Xandria, Kobra and the Lotus, and Once Human hit the stage on Saturday May 20, 2017 at Metro Music Hall in Salt Lake City, Utah, and proved female-fronted bands are here to stay. Female-fronted bands are where the similarities end. Each band’s musical style were as diverse as metal can be. That is what made this show such an amazing line-up.
First to hit the stage was Once Human, the brainchild of Logan Mader (Machine Head and Soul Fly). Lauren Hart, a petite brunette fronts the band and is very soft spoken until she hits the stage where the monster is unleashed. Her “growl” style of vocals left the crowd amazed that a voice of such power could be unearthed by such a soft-spoken soul. Before the show, I asked her about her vocal style and she said, “My mom came to one of my shows and said where did I go wrong?” Mom you didn’t go wrong, because Lauren controlled the stage as the rest of the band backed her with a true melodic and almost death-metal sound. They played a short setlist that included songs from their current album Evolution, as well as a cover of Machine Head’s “Davidian.”

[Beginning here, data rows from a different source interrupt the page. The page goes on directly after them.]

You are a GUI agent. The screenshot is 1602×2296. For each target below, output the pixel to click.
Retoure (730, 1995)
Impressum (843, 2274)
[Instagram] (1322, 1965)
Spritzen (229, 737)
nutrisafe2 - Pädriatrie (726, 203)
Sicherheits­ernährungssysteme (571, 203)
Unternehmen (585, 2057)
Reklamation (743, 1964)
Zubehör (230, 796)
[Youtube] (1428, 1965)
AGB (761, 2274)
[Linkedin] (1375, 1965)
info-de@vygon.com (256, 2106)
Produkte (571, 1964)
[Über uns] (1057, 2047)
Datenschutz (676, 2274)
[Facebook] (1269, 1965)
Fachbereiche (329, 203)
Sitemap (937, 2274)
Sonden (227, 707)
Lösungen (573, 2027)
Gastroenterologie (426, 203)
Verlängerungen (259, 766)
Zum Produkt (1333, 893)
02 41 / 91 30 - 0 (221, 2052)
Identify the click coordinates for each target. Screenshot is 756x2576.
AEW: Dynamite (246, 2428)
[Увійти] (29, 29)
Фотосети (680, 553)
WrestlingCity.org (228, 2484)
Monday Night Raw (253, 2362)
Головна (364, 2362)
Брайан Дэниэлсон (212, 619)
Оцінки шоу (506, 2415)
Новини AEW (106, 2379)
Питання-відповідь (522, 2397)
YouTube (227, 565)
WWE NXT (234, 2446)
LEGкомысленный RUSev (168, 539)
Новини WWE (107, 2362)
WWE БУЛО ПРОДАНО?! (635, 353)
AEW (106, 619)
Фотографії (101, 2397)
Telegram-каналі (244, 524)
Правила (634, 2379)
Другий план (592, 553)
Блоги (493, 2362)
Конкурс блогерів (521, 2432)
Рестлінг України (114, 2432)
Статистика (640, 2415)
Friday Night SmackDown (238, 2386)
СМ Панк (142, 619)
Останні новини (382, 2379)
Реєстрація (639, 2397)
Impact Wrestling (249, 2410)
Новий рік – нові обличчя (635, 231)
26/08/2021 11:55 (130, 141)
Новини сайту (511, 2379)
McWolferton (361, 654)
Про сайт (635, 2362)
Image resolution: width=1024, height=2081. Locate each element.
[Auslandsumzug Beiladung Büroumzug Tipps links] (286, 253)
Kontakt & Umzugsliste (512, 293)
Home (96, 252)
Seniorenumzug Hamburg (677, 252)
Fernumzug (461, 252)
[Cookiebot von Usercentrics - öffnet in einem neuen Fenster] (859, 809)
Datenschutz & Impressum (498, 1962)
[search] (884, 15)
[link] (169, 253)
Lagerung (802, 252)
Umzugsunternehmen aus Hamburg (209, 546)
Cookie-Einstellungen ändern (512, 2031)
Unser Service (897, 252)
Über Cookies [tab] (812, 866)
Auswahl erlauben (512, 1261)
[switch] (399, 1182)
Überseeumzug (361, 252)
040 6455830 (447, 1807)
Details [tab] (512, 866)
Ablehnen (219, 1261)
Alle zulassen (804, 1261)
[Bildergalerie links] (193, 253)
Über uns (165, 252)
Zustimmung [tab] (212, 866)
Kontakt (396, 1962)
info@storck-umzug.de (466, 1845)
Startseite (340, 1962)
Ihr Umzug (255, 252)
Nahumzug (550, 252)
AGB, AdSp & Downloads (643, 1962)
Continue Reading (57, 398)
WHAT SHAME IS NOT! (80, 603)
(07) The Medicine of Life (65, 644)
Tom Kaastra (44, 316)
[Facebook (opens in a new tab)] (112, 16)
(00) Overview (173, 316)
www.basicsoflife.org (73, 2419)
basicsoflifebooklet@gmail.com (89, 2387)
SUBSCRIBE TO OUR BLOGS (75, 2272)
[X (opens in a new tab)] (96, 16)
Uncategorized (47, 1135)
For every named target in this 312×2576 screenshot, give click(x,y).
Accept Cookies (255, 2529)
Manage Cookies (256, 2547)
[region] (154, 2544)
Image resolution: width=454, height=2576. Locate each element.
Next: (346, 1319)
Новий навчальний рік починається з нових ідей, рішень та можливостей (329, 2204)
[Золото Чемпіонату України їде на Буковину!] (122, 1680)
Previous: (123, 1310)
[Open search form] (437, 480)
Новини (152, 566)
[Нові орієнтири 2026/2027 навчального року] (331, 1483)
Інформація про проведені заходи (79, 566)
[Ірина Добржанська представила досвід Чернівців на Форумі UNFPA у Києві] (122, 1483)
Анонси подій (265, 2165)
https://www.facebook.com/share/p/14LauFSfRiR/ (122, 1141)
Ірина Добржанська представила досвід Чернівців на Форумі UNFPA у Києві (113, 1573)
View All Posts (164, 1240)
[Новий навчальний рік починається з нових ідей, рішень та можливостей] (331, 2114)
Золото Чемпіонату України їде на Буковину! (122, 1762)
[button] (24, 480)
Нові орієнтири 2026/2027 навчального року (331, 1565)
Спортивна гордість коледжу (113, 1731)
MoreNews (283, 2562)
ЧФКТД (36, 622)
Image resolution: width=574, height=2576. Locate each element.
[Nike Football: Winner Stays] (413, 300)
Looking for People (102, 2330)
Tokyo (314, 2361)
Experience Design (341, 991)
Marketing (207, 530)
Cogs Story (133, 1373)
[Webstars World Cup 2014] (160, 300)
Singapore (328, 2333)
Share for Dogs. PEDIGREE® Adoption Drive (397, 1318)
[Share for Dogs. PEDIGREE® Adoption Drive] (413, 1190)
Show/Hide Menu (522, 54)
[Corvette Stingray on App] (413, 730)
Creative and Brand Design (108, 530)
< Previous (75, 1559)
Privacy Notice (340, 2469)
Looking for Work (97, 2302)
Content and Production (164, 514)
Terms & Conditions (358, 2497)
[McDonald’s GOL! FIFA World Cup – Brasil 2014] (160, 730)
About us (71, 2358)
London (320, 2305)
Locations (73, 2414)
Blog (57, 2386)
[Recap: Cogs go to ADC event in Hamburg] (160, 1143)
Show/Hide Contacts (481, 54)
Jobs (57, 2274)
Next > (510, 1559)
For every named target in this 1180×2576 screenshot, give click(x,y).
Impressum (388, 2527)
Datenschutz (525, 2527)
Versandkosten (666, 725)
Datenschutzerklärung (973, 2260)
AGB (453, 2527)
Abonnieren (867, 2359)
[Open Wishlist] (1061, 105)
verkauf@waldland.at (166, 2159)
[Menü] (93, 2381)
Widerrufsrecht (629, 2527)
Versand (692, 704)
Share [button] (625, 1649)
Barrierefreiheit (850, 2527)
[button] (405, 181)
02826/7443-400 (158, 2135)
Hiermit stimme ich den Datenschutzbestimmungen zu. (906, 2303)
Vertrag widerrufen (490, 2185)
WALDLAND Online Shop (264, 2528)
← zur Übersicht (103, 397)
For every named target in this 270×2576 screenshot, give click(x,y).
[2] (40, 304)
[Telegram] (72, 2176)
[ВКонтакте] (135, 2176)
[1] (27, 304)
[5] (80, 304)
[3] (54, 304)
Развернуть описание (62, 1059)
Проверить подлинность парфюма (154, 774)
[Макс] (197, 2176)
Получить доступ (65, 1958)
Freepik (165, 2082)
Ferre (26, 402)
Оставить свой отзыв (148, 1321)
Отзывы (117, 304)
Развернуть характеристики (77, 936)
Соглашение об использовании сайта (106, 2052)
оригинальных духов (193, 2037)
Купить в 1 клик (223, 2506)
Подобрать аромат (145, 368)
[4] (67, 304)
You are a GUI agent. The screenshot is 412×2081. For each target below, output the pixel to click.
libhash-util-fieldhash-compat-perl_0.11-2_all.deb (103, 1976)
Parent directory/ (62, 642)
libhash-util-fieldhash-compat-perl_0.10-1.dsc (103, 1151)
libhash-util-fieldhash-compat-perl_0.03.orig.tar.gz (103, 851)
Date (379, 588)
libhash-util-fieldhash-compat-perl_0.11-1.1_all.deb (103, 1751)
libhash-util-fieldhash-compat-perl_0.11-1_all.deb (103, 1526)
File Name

Next to hit the stage was Kobra and the Lotus. The band’s style is blistering hard rock with strong vocals provided by Kobra Paige, the band’s front woman. Imagine if Ann Wilson of Heart had started a hard rock band today and you would have Kobra and the Lotus. Paige’s presence commanded attention as she hammered through the band’s catalog focusing on their current release Prevail I. As she drew the audience in with her authoritative yet beautiful voice, the rest of the band blistered the crowd with harmonious riffs and pounding drumbeats.
The headliner of the night was German symphonic-metal band Xandria. The band’s setlist covered the band’s ten-year career and seven studio albums while concentrating on their latest release Theater of Dimensions. Front-woman Dianne van Giersbergen did not use power to command the audience as the previous two front women; she instead mesmerized the crowd with her operatic style of singing while her speaking voice was something like that of a Disney princess. When she sang, her voice filled the hall with a sound one would expect at an opera hall, but the music behind her was anything but operatic. Heavy guitars, wild keyboards, and loud drums kept it all in check. This was a heavy metal show.
By the end of the night the audience had experienced one of the most diverse metal shows that has ever been seen in Salt Lake City. No one would soon forget the diversity that metal brings to this planet or the women that brought it to the stage that night in Salt Lake City.